Based on insights from Becoming More
90% of startups fail, not because the idea was bad, but because they spent years building something nobody wanted. To avoid this trap, stop planning and start testing.
Here is your structure to get unstuck:
1. Build a Tent, Not a Castle (The MVP) Don’t lock yourself in a cave for six months to build a perfect product. Start with a Minimum Viable Product (MVP)—the simplest version of your idea. It could be a landing page, a sketch, or even a video like Dropbox used to verify interest before writing a line of code. You just need a signal that people care.
2. The Build-Measure-Learn Loop This is the heartbeat of your process. Build something small, measure how people use it, and learn from the results. Don't be the chef who bakes 100 cookies without letting anyone taste the first batch. Get feedback immediately.
3. Validate Your Assumptions Don’t just ask if the product works; ask why people are using it. You are testing human behavior. If users don't trust the site or don't value the feature, you need to know why immediately.

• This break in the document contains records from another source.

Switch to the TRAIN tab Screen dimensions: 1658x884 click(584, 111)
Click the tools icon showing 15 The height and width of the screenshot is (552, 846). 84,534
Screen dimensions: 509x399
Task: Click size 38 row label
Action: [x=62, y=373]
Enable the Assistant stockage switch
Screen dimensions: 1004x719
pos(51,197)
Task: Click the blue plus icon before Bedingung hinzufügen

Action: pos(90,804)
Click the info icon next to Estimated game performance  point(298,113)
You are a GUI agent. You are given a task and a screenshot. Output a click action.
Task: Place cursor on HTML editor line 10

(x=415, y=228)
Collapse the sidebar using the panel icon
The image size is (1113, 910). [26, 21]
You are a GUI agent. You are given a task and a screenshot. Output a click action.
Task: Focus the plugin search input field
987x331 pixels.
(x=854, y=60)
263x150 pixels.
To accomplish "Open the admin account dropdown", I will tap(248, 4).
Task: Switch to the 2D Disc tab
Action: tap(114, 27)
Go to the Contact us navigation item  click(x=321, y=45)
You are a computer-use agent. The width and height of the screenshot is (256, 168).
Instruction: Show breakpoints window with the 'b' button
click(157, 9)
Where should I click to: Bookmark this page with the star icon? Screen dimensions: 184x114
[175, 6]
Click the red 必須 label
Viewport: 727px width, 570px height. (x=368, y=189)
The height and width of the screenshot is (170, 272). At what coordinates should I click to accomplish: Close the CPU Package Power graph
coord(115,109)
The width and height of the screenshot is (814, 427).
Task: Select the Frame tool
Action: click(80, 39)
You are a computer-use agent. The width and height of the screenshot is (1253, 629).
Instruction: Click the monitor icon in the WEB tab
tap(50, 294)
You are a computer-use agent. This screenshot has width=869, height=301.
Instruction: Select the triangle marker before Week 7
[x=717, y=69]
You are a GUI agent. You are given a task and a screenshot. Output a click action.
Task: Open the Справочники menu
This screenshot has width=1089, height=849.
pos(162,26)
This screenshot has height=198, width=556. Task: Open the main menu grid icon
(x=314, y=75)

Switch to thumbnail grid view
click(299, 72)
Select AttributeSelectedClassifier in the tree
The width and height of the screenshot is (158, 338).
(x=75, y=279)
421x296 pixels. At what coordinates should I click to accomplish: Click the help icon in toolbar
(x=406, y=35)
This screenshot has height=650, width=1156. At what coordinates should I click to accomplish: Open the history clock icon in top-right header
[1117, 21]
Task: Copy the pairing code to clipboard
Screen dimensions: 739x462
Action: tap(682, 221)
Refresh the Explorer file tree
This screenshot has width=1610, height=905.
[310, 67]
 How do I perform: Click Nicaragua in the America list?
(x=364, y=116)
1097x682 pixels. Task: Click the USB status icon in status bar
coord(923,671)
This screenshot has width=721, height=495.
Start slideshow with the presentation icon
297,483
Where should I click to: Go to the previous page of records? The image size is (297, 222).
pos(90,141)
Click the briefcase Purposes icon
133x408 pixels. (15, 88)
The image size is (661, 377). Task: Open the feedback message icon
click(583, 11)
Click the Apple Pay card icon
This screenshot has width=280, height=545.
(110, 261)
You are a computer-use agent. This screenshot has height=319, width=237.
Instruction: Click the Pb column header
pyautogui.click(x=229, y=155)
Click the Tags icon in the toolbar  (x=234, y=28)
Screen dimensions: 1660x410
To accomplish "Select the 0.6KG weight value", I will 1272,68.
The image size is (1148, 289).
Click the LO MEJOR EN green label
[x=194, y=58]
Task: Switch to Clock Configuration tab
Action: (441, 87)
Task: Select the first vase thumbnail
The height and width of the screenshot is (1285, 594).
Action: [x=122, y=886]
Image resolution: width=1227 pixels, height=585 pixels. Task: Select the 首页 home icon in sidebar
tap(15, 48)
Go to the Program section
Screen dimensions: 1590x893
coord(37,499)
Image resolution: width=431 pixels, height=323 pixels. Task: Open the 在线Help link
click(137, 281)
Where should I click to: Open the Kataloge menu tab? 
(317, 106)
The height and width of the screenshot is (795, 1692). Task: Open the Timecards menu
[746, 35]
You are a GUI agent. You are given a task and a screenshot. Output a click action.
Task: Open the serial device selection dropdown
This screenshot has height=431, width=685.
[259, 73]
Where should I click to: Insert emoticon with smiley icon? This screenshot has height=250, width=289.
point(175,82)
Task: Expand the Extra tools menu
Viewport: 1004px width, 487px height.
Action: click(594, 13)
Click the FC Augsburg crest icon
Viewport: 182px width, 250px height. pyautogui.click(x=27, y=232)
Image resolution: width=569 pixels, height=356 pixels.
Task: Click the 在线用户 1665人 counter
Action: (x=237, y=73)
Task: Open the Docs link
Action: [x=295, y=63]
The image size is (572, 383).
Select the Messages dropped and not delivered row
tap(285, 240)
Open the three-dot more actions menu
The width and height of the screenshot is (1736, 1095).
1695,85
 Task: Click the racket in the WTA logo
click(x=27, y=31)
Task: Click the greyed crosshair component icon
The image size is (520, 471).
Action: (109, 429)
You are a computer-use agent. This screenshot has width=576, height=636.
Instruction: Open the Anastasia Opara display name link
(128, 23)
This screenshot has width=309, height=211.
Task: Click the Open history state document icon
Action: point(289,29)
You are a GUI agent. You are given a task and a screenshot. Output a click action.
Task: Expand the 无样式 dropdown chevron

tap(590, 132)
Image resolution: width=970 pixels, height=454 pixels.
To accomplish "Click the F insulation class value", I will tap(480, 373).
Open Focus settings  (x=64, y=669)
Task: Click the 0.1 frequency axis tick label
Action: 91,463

4. Pivot Without Ego If the data shows your solution isn't working, change direction. This is a "pivot"—shifting strategy while keeping the vision. Fall in love with the problem you are solving, not your specific solution.
5. Track Actionable Metrics Ignore "vanity metrics" like social media likes. Focus on numbers that help you make decisions: conversion rates (who buys?), retention (who stays?), and churn (who leaves?). If a number doesn't help you decide what to do next, ignore it.
The Bottom Line: Start small, listen to the data, and iterate fast. Don't build for perfection; build to learn.